Forscher warnen vor Anstieg der Gletscherseen in Asien

Forscher der Universität Innsbruck und der Humboldt-Universität zu Berlin haben Modellrechnungen zur Gletscherschmelze in Hochasien durchgeführt. Im Laufe des Jahrhunderts könnte das Wasservolumen in Gletscherseen um das bis zu Zehnfache ansteigen. Dammbrüche würden wahrscheinlicher, hieß es in einer Aussendung am Freitag.

Der Glaziologe Fabien Maussion vom Innsbrucker Institut für Atmosphären- und Kryosphärenwissenschaften modellierte die Gletscherentwicklung für die Studie.
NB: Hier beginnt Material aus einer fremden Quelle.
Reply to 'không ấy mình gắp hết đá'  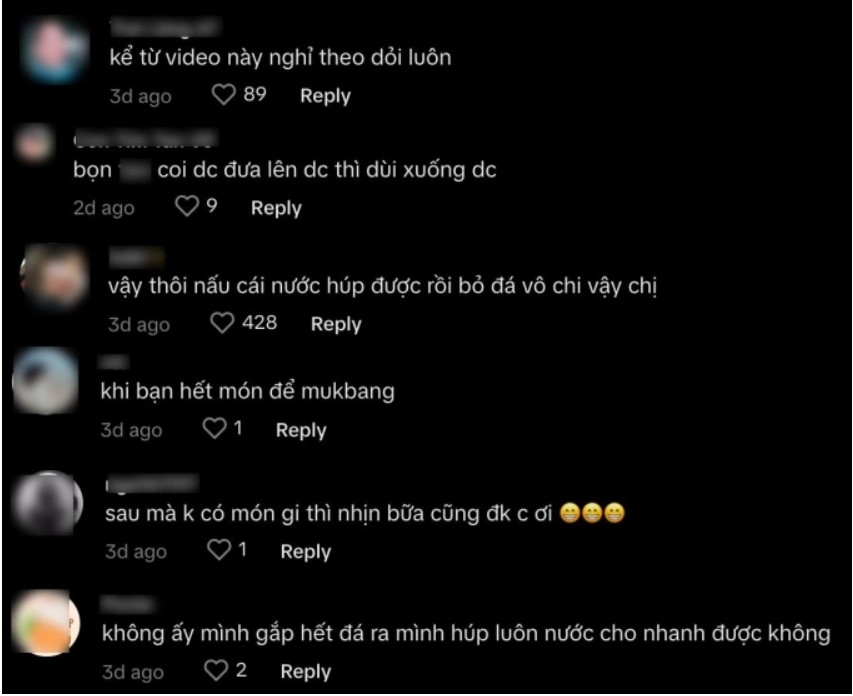306,672
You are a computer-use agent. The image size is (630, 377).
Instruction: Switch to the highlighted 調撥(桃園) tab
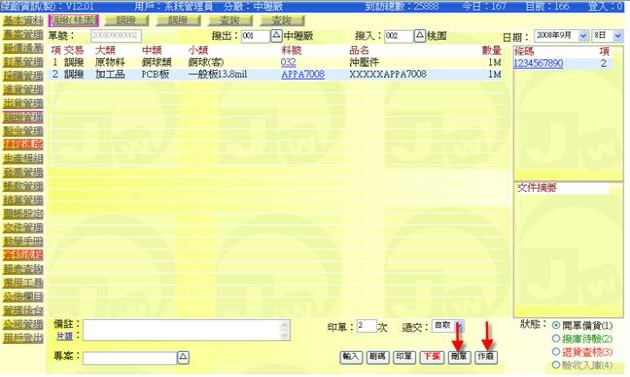[74, 20]
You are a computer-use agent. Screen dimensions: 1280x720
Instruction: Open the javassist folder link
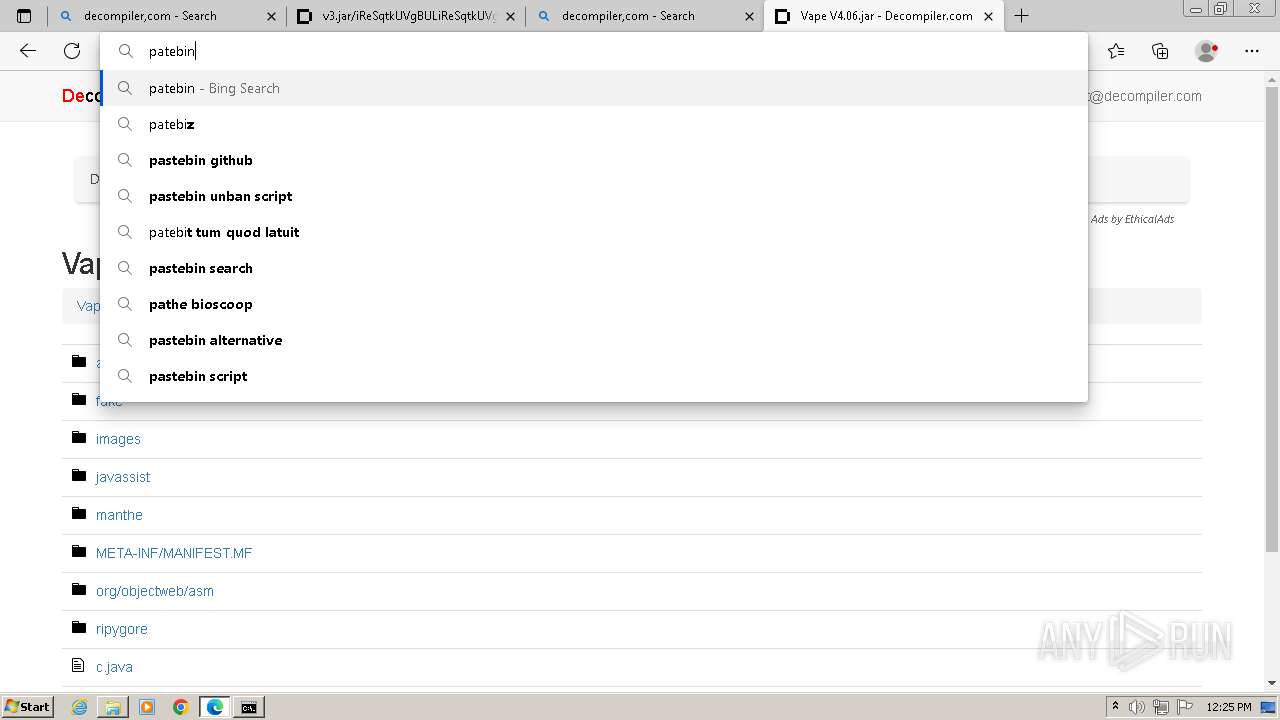[x=123, y=477]
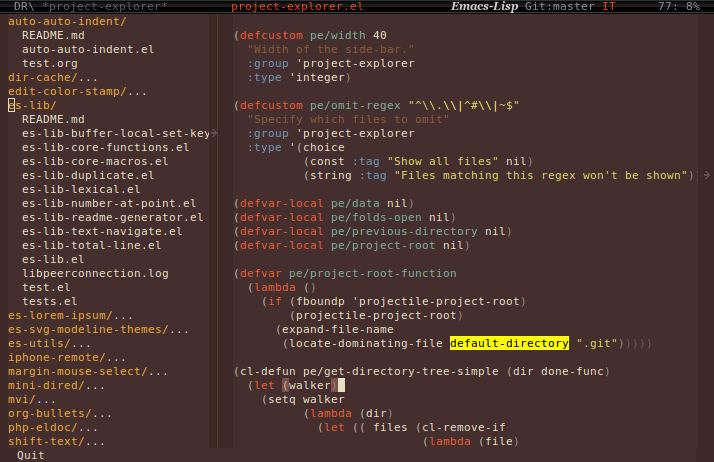Click the Git:master branch indicator
The width and height of the screenshot is (714, 462).
coord(559,7)
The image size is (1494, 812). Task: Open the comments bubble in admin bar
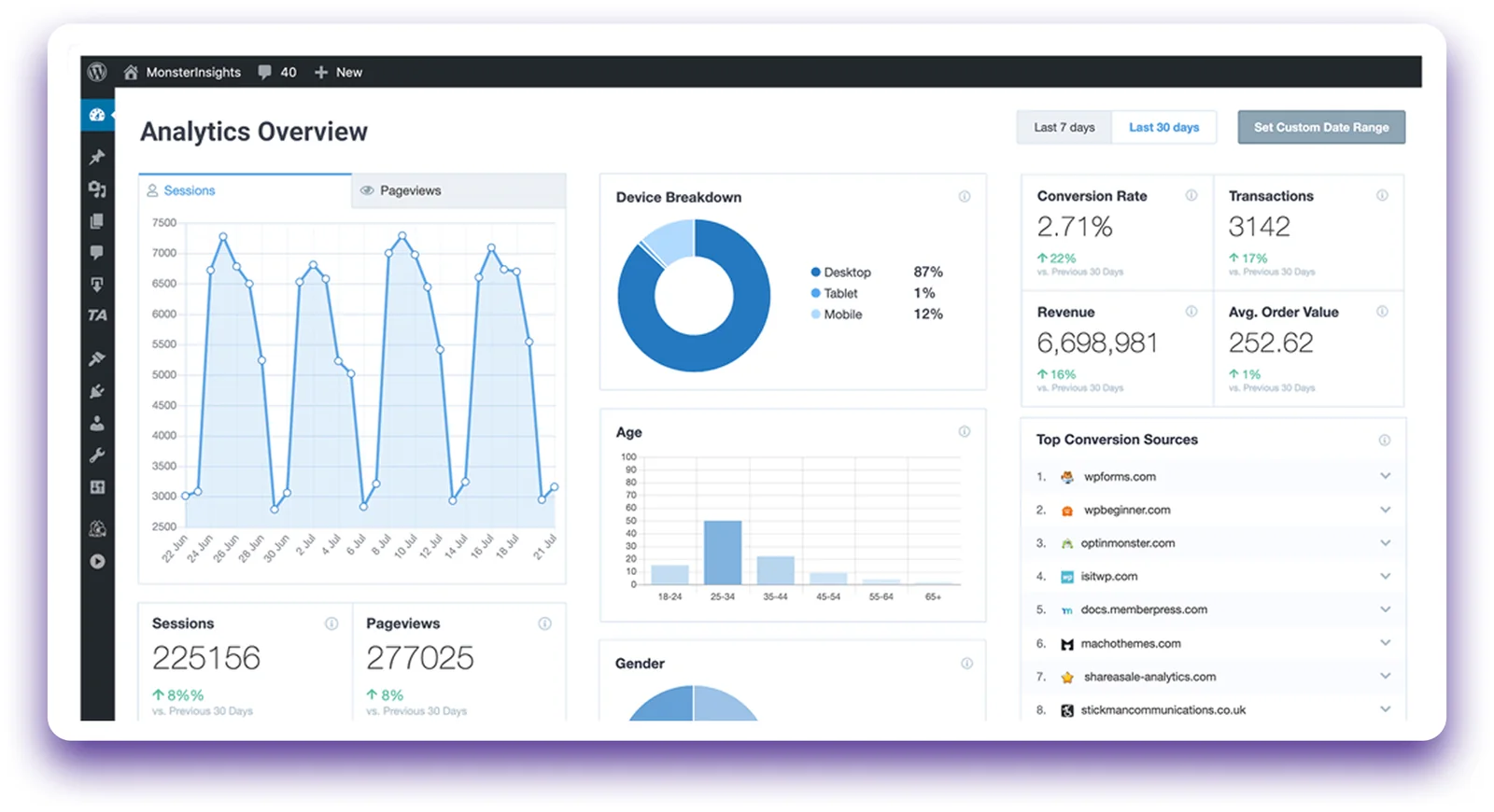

Dabei wurde erstmals ein „eisdynamisches“ Modell verwendet. „Das heißt, dass wir eine physikalische Simulation der Bewegung des Gletschereises durchführten. Dadurch wird ersichtlich, wie und wo sich der jeweilige Gletscher zurückziehen wird“, erklärte Maussion. Der Klimaforscher ist federführend engagiert in der Anwendung und Weiterentwicklung des „Open Global Glacier Model“ (OGGM) in Innsbruck. Dabei handelt es sich um das erste offen zugängliche globale Modell zur Simulation der Entwicklung aller Gletscher weltweit. Es sei in der Lage, vergangene und künftige Massenbilanzen, das Volumen und auch die Geometrie von fast jedem Gletscher der Erde darzustellen, so die Verantwortlichen.

Der Klimawandel führt zum Gletscherschwund. Wo Gletscher schmelzen, können Gletscherseen entstehen - oftmals mit sehr instabilen Ufern und großem Gefahrenpotenzial. Als Folge eines Dammbruchs oder durch Flutwellen nach Lawinenabgängen oder Felsstürzen können sich enorme Wassermassen ins Tal ergießen, die noch viele Kilometer stromabwärts große Zerstörungskraft besitzen. Besagte Modellrechnungen mit neuesten Daten zeigen nun, dass sich in den Gebirgen Hochasiens als Folge des Klimawandels derart viele neue Gletscherseen bilden könnten, dass sich das in ihnen enthaltene Wasservolumen im Verlauf dieses Jahrhunderts gegenüber heute verzehnfachen könnte.

„Dass die zunehmende Gletscherschmelze mehr Gletscherseen entstehen lassen wird, ist seit langem bekannt. Das enorme Ausmaß und der genaue Verlauf dieser Zunahme wird jedoch erst jetzt deutlich“, wurde Wilhelm Furian, Stipendiat der Studienstiftung des Deutschen Volkes und Doktorand am Geografischen Institut der Humboldt-Universität sowie Erstautor der im Journal „Frontiers in Earth Science“ erschienenen Studie, zitiert.

„Wir können noch gegensteuern“

Die Ergebnisse sollen nun dazu dienen, auf regionaler und lokaler Ebene zu untersuchen, welche dieser zukünftigen Seen besonders gefährlich werden könnten. Dann seien langfristig in Zusammenarbeit mit den Menschen an Ort und Stelle Anpassungsstrategien und Maßnahmen zu entwickeln, die helfen, den Herausforderungen des Klimawandels zu begegnen.

Die Erkenntnisse, die aus jenen hochaufgelösten Modelle gezogen wurden, zeigten klar: Die Eindämmung des CO2-Ausstoßes ist wesentlich. „Wir können noch gegensteuern“, betonte Maussion: „Es spielt eine entscheidende Rolle, ob die Welt einen nachhaltigen Weg einschlägt oder weiterhin ungebremst fossile Brennstoffe nutzt“.